start

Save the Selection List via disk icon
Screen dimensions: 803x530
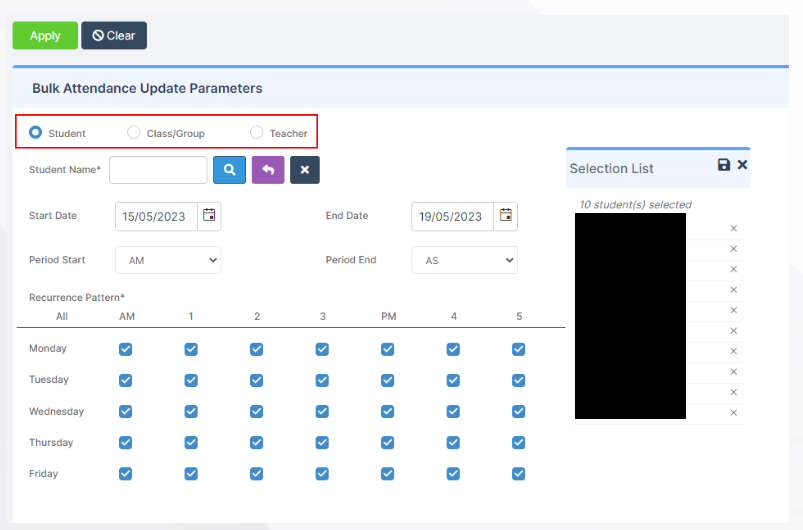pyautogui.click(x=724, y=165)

end
start

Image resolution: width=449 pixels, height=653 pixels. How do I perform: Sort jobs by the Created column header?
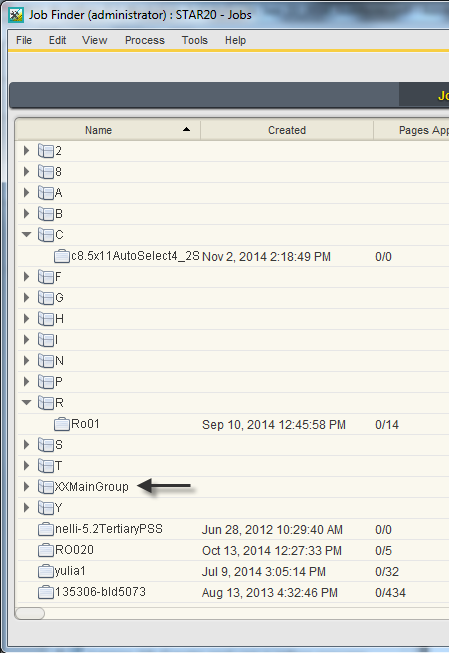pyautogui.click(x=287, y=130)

end
start

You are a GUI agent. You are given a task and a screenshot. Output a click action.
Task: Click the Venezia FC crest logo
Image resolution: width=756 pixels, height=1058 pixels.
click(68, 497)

end

• _What this task involves_
Reproduce the entries from the line with "Save the Selection List via disk icon" up to and including the line with "pyautogui.click(x=724, y=165)", leaving out the pictures.

• _Task response_
Save the Selection List via disk icon
Screen dimensions: 803x530
pyautogui.click(x=724, y=165)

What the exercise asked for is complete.